Every piece of content you save passes through the same pipeline: capture, queue, classify, extract, create, link, embed. The entire process takes approximately one minute.

Content enters LoomBrain through one of four interfaces:

  • CLI: lb capture <url> or lb capture --stdin for piped text
  • Chrome Extension: toolbar button or right-click context menu
  • MCP: the lb_capture tool called from Claude
  • API: POST /v1/nodes directly

All interfaces accept a why note — a short description of your intent. This improves classification accuracy.

The capture request is enqueued to Cloudflare Queues. The API returns immediately with a node ID and status: raw. Processing happens asynchronously.

The queue worker reads the raw input and calls an AI model to determine the content type. Supported types:

TypeDescription
articleBlog posts, news articles, editorial content
tweetTwitter/X posts and threads
videoYouTube and other video pages
repoGitHub and other code repositories
pdfPDF documents
audioPodcast episodes and audio files
notePlain text or manually written notes
imageImage files with visual content

Content type determines which extraction strategy runs next.

The extractor pulls structured knowledge from the raw content:

  • Title — canonical page or document title
  • Summary — 2–4 sentence abstract
  • Key points — bulleted list of the most important facts
  • Body — full markdown representation of the content

For URLs, the original page is fetched and stored in R2 before extraction. This preserves the source even if the page changes later.

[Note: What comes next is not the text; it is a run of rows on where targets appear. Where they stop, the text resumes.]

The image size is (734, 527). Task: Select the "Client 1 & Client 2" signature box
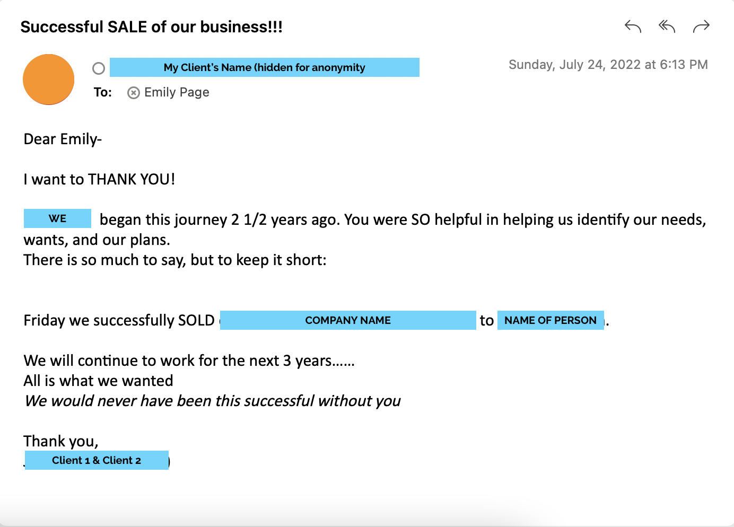pos(97,460)
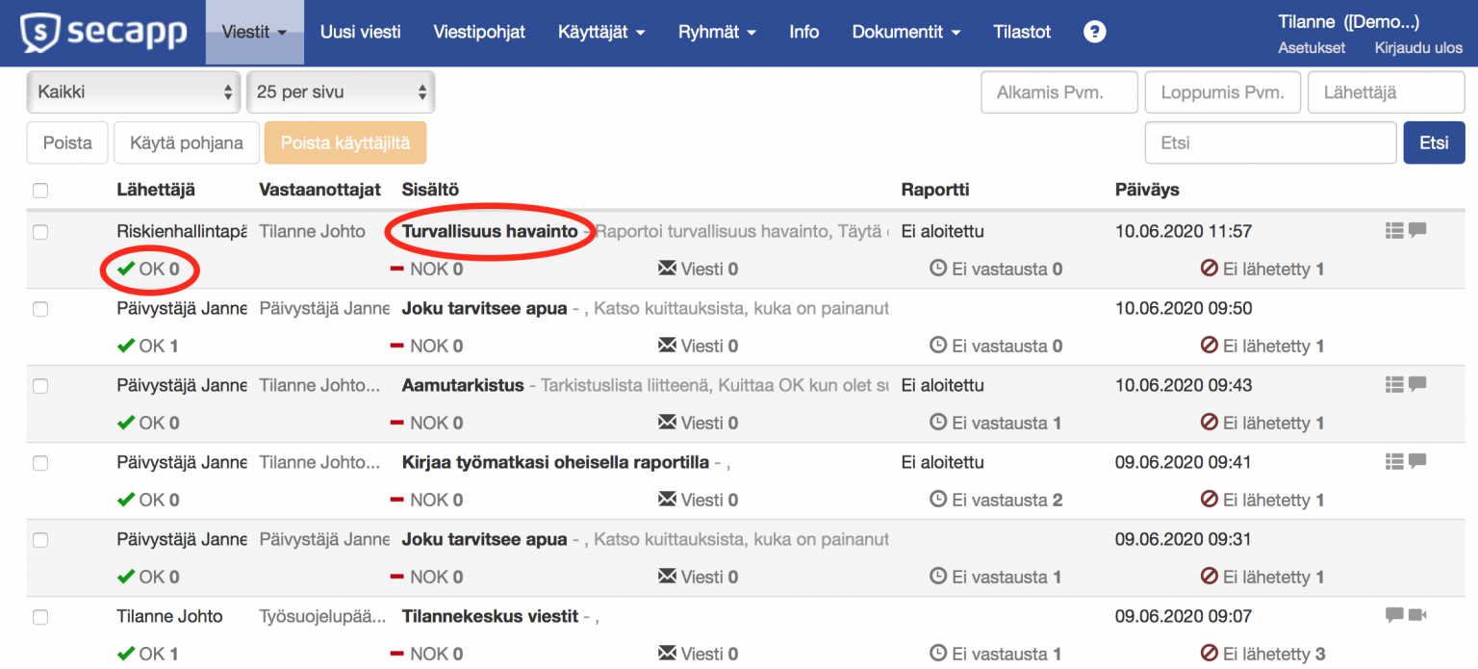This screenshot has width=1478, height=669.
Task: Focus the Alkamis Pvm. date field
Action: point(1058,92)
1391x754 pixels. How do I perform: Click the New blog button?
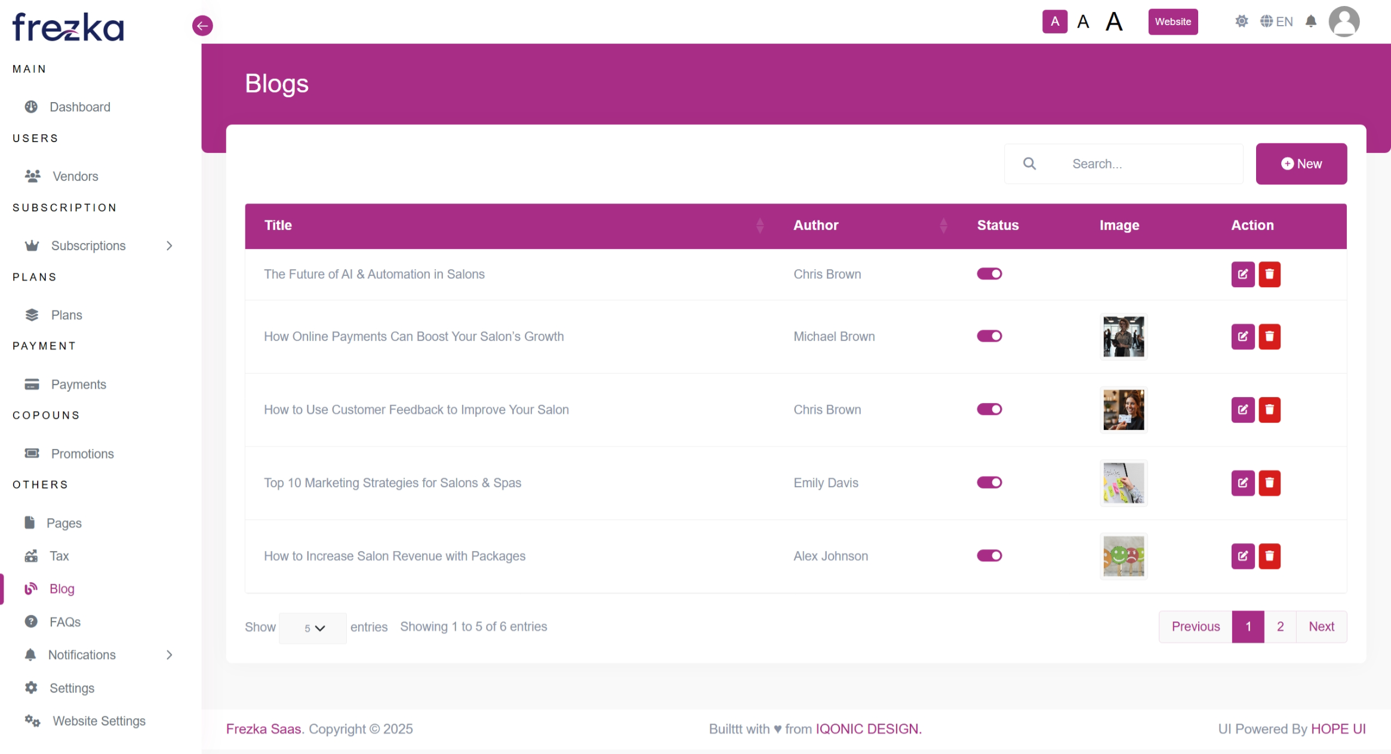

A knowledge node is written to the database with the extracted fields, content type, and status: raw. The node is immediately queryable by ID.

The AI compares the new node against existing nodes in your graph using embeddings and metadata. When it detects a meaningful relationship, it creates a bidirectional link between the two nodes. Links are weighted by confidence.

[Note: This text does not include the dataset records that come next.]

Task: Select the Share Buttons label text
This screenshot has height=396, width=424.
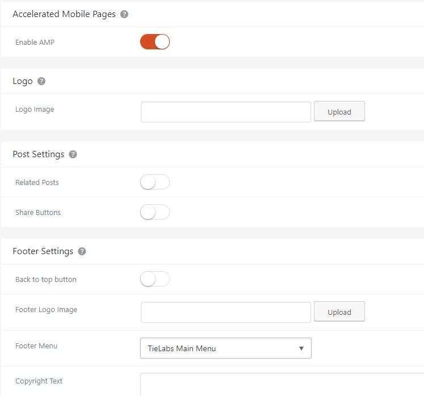Action: click(x=38, y=212)

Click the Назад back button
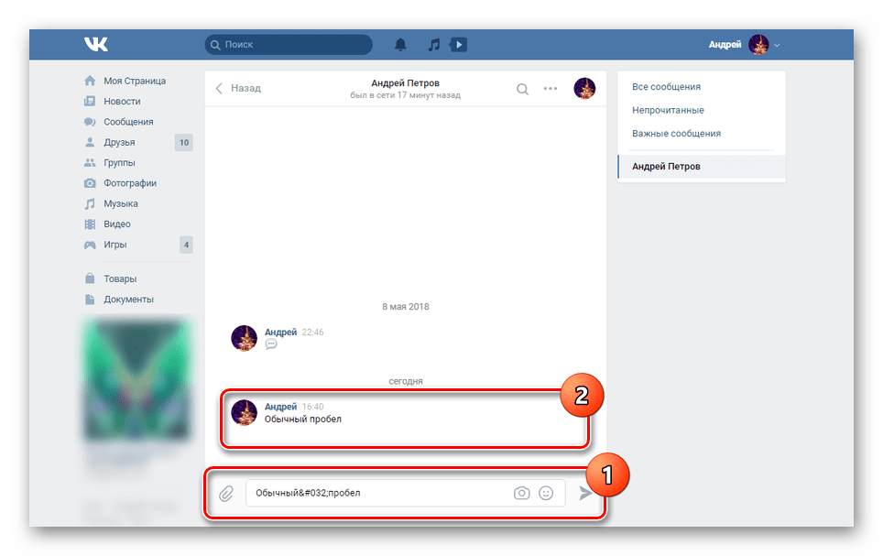240,88
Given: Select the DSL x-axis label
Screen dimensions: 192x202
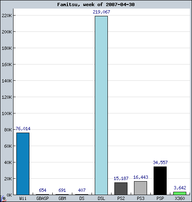Looking at the screenshot, I should (x=101, y=198).
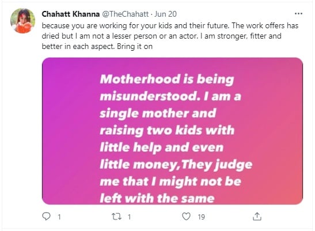Click the retweet arrows icon
The height and width of the screenshot is (231, 315).
pyautogui.click(x=116, y=217)
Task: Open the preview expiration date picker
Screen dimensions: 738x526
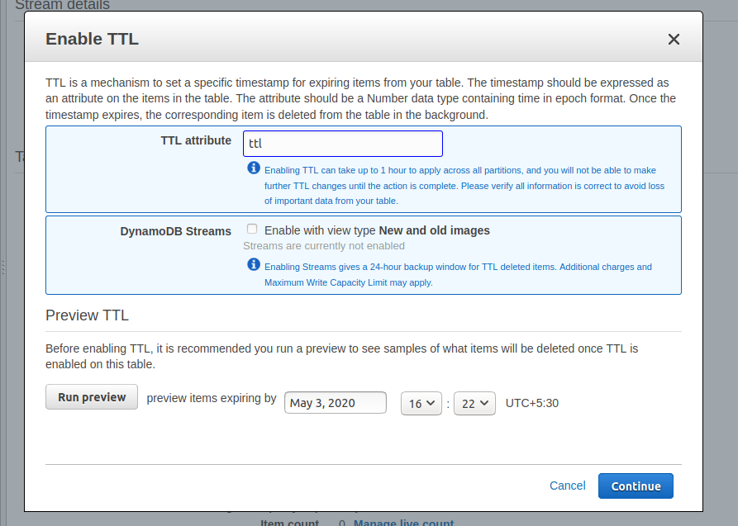Action: 335,403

A vector embedding is generated from the node’s title, summary, and key points. This embedding powers semantic and hybrid search.

Once embeddings are written, the node becomes fully searchable across all three search modes.

The pipeline accepts four input types regardless of interface:

  • URLs — any publicly accessible web address
  • Files — PDF, images, Word/Google Docs exports
  • Plain text / notes — freeform text, code snippets, meeting notes
  • stdin — piped input via lb capture --stdin

End-to-end processing takes approximately one minute under normal conditions. Heavy AI load or large documents (long PDFs, full-length video transcripts) may take longer.

You can check processing status with lb status <node-id> or by watching the node in the dashboard.